*** Dataset excerpts ***
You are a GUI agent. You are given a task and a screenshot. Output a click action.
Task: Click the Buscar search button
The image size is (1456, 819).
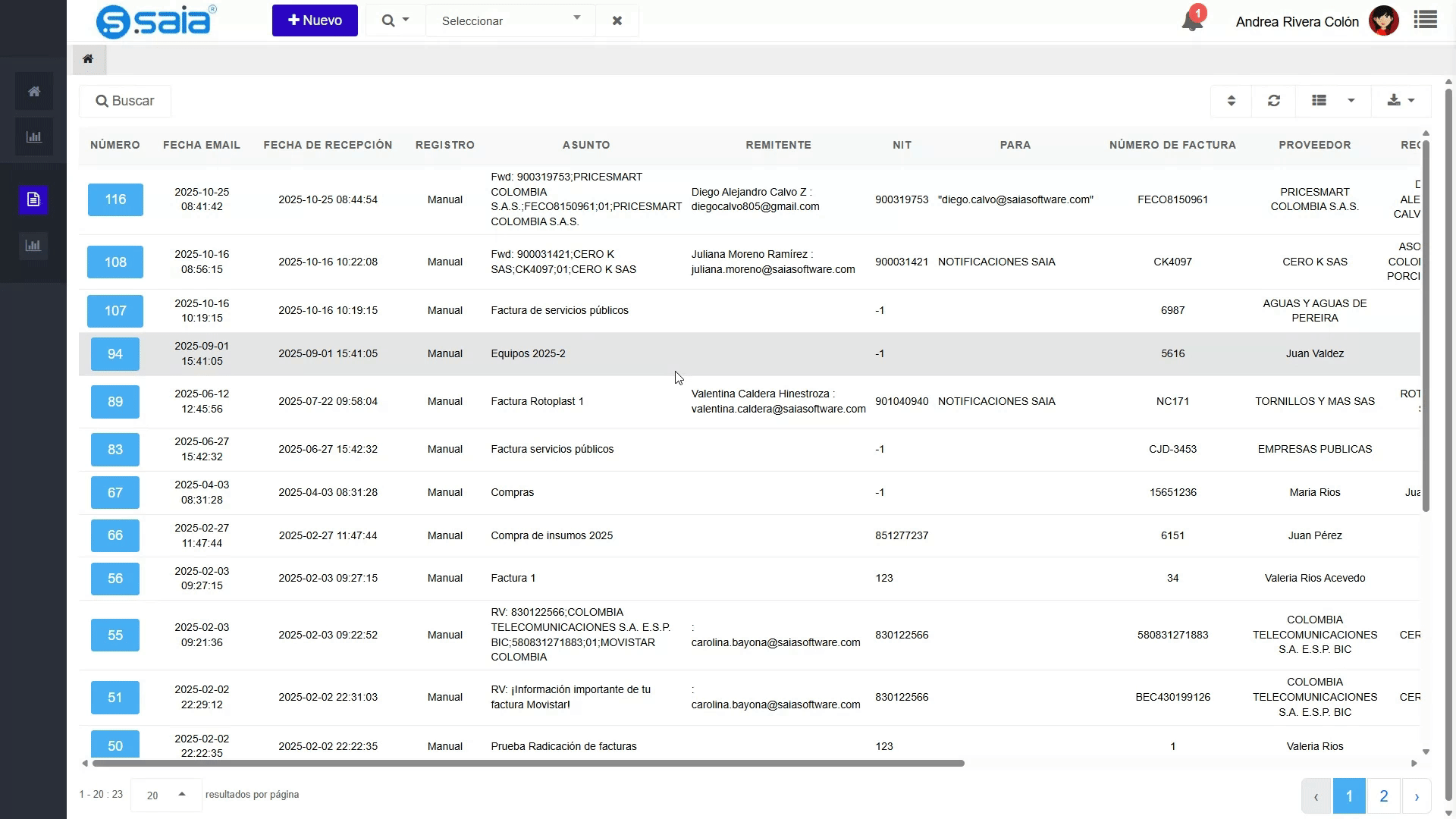(125, 101)
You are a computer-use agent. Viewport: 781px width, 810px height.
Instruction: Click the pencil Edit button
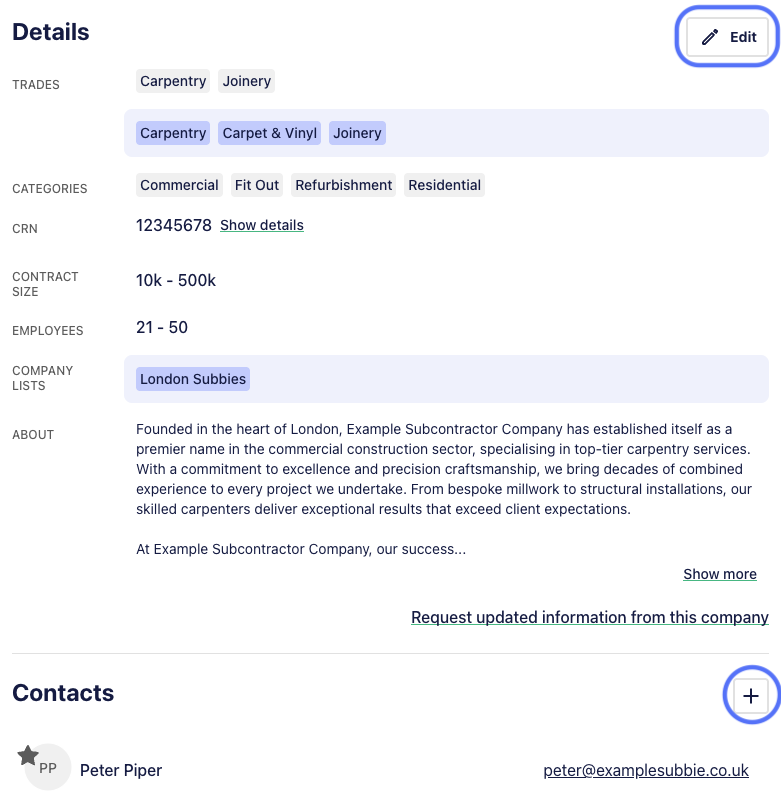[x=727, y=37]

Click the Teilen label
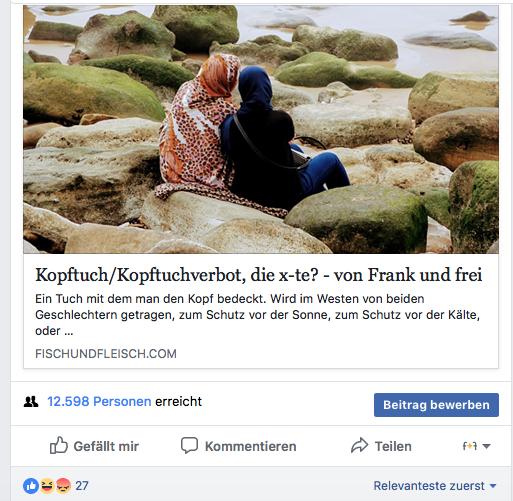(393, 446)
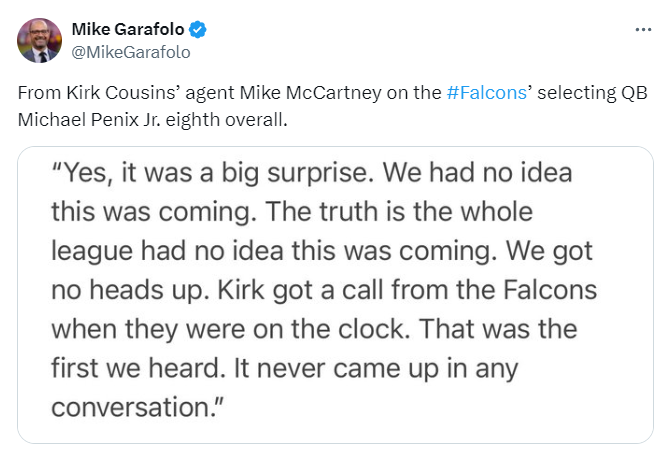Follow the #Falcons hashtag link
The width and height of the screenshot is (664, 462).
click(x=487, y=92)
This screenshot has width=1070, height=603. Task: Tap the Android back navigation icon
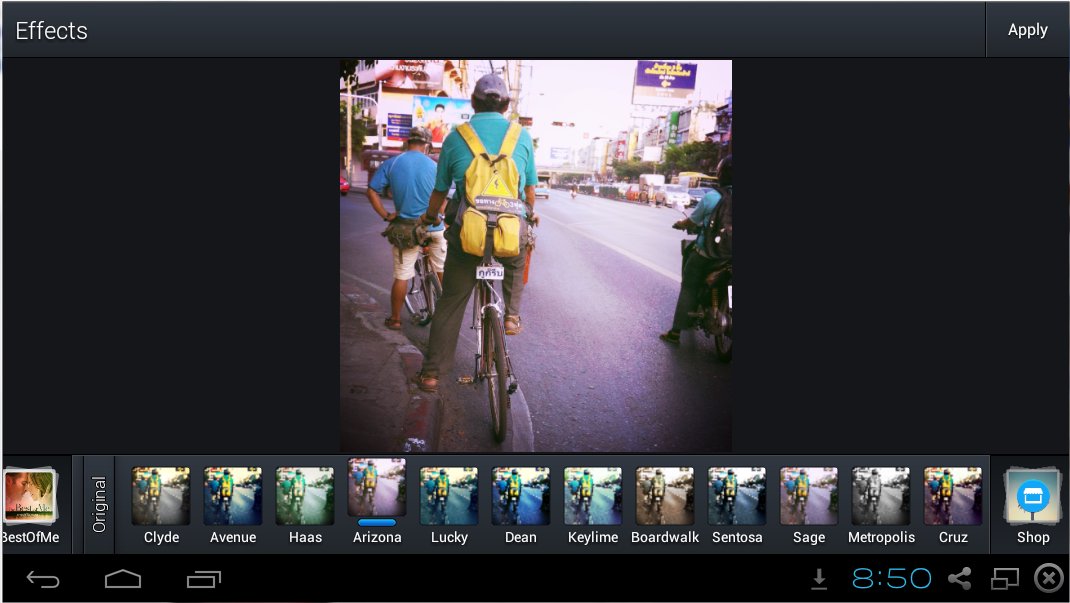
*** End of Dataset excerpts ***
Exactly retype each record above, dropping images.

Solution ▸
You are a GUI agent. You are given a task and a screenshot. Output a click action.
Task: Click the Buscar search button
The image size is (1456, 819).
(125, 101)
You are a computer-use agent. Viewport: 781px width, 810px height.
Instruction: Click the pencil Edit button
[x=727, y=37]

Click the Teilen label
(393, 446)
Follow the #Falcons hashtag link
The width and height of the screenshot is (664, 462).
click(x=487, y=92)
This screenshot has width=1070, height=603. Task: Tap the Android back navigation icon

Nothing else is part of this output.